Not ignoring Paul’s S4?
Continuing the theme, Colcannon’s “Profaning Paul” has a chapter in the middle of the book, “Redeeming Paul”, in which he criticises Jacques Ellul, Alan Badiou (largely the same book from which Pete takes his inspiration) and Ward Blanton for (perhaps) attempting to preserve Paul against criticism because they, as sociologist, philosopher and theologian, want to preserve him as a foundation for anarchism, revolutionary socialism or some other kind of evental understanding – and in both cases, I can see the difficulty in saying “we’d like to preserve this bit, but not that”. Those three postmoderns (and a significant slice of modern Paul scholarship, such as the “new perspective” to a significant extent) do that very much by discounting a lot of the text as not being authentically Paul, so the “true Paul” is still a “jolly good egg”. (It is, for what it’s worth, pretty much what Daniel Kirk does in his book, which is a narrative re-reading – he seeks to portray Paul as faithful to the message of Jesus, which is a hard sell for me, as my view is more that Paul almost completely subverted the message of Jesus by turning the religion OF Jesus into a religion ABOUT Jesus). Discounting the material is almost certainly justified in the case of all but seven of the “Pauline” epistles, and probably in at least parts of others. But there’s shit in some of the authentic ones as well. Ten chapters after 1 Cor. 13 Paul gets on his authoritarian, patriarchal high horse inĀ 11 Cor. The first is thrilling, the second, to me, negates the love he talks of in the first. Three chapters later, 1 Cor. 4 is deeply problematic as well.
Colcannon goes on to discuss Pasolini’s unfilmed “St. Paul”, which he says goes slightly further in presenting a Paul with two faces, the saint and the cleric, and then discusses Brian Blount’s condemnatory approach to Paul, in which he argues that Paul’s attitude to slavery (inter alia) is so repugnant as to render him beyond the pale. But what Colcannon wants is not to sanitise Paul, to make him the victim of DID or to demonise him. He suggests, using Giorgio Agamben’s definition, profaning Paul (i.e. taking something set aside as sacred and returning it to general use by the population). Clearly, he doesn’t think Ellul, Badiou, Blanton, Pasolini or even Blount have succeded in “profaning” Paul.

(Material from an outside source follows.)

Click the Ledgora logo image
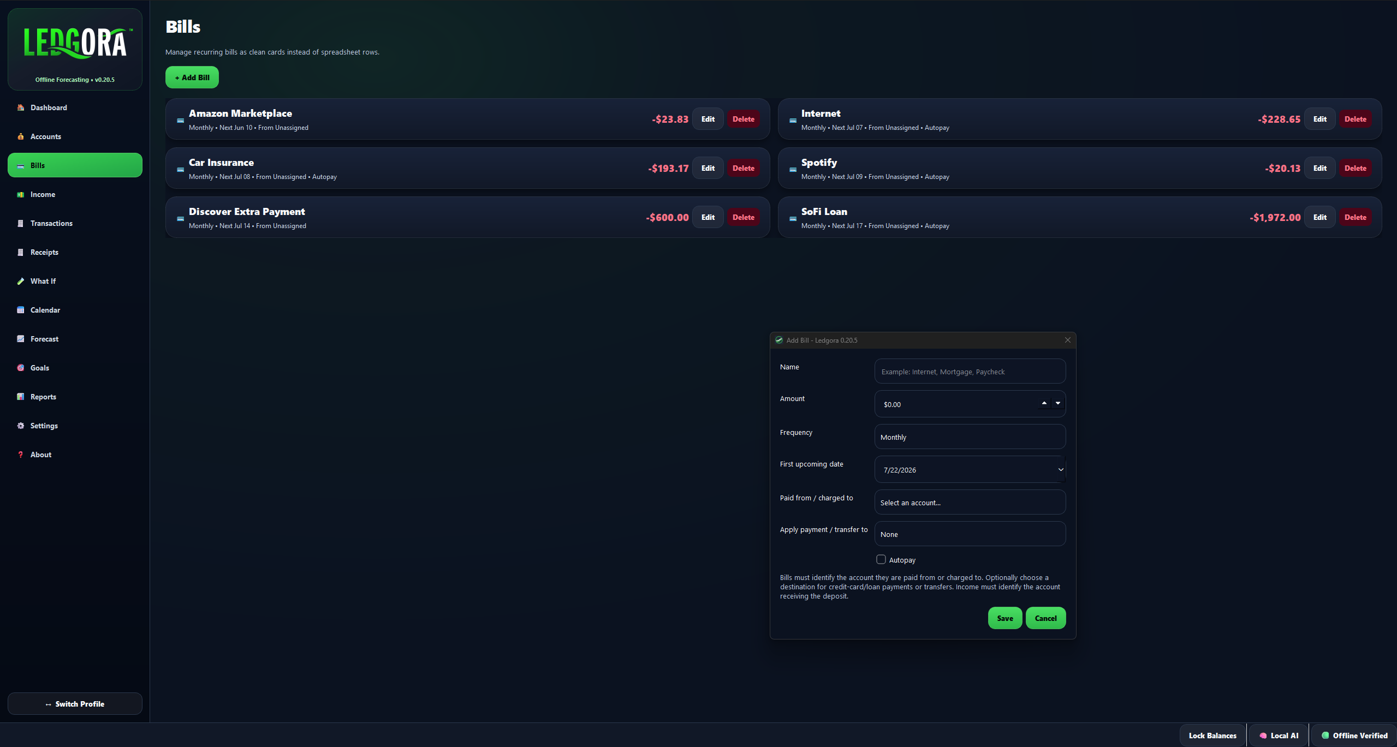Image resolution: width=1397 pixels, height=747 pixels. point(75,43)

He then turns to the grandmother of Howard Thurman, Nancy Ambrose, who was born into slavery in the American south. She almost never read from or quoted Paul, except on rare occasions 1. Cor. 13, because she was too well aware of the multiple passages in Paul instructing slaves to be good and dutiful slaves and not with to change that, which she had had preached to her on many occasions by white preachers. Here, I think, lies the problem with Paul. He is just too important a figure to discount if you mention him at all – he gets to some extent sacralised immediately you mention him.
After all, without Paul there would probably be no Christianity. There would be some Jesus-followers, but they would probably either be a smallish Jewish sect (although I note that Chabad Lubavitch are strong in modern Judaism) or a fairly insignificant independent religion like the Mandaeans (who arguably are the residual followers of John the Baptist). Indeed, without Paul and the author of the Fourth Gospel (who I suspect was not called John), most of Christian theology as it has typically been over 2000 years would be radically different (and much more like Jewish theology, which, to me, would not be a terrible thing!). And, looming over all of this, Paul’s letters are canon. They’re part of the scriptures which I need to take seriously in order to be part of Christianity at all, though I might be attracted by foreswearing Christianity in favour of being “Iesousian”… If you read or comment on him at all, you have to contend with the reverence he’s commonly treated with, even by Ellul and Badiou.
Although Colcannon does not directly suggest that the only real way to profane Paul is to more or less ignore him, or at the least to treat him as no more important than any non-Christian writer other than the Evangelists of the first century (you can’t include other Christian writers of the period, as they were all hugely influenced by Paul), he does imply this later in the book. This seems to me posssibly the only way to proceed, if, indeed, the objective is to profane him. After all, Colcannon thinks that Paul’s reputation subverted the atheistic Ellul and Badiou. In conscience, I spent very many years not reading Paul on exactly this basis. “My Jesus trumps your Paul” was something I frequently stated. That might be the subject of the chapter “Refusing Paul”, were it not for the fact that this deals with treating Paul AS refuse – after all, that’s what he calls himself in 1 Cor. 4:13; Colcannon fully exposes both the identity of this passage (taken with 1 Phil. 2-3) as a “humble brag”, that he is anticipating a sort of revenge fantasy in a perfected and powerful new body, and the fact that Paul goes on to exclude many members of his communities as not fit, apparently, even to be garbage.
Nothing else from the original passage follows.